Please recast the material below as a JSON list of strings with one string per line, skipping blank lines. Leave the pictures out.

* * * * * * *

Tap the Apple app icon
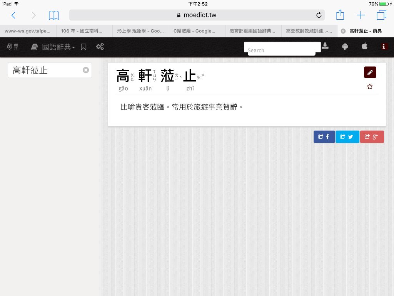Screen dimensions: 394x296 click(x=364, y=47)
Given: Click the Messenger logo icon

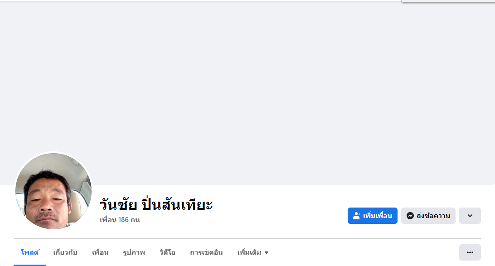Looking at the screenshot, I should [410, 216].
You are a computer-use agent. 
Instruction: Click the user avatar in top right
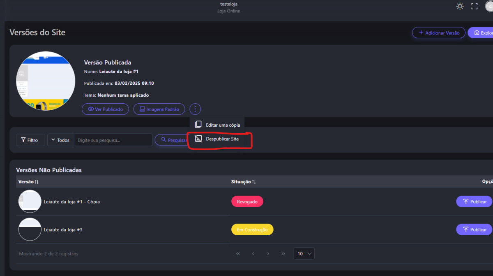click(489, 6)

* * * * * * *

▶ Exercise output:
[
  "Tap the Apple app icon",
  "Screen dimensions: 394x296 click(x=364, y=47)",
  "Given: Click the Messenger logo icon",
  "Looking at the screenshot, I should [410, 216].",
  "You are a computer-use agent. ",
  "Instruction: Click the user avatar in top right",
  "click(489, 6)"
]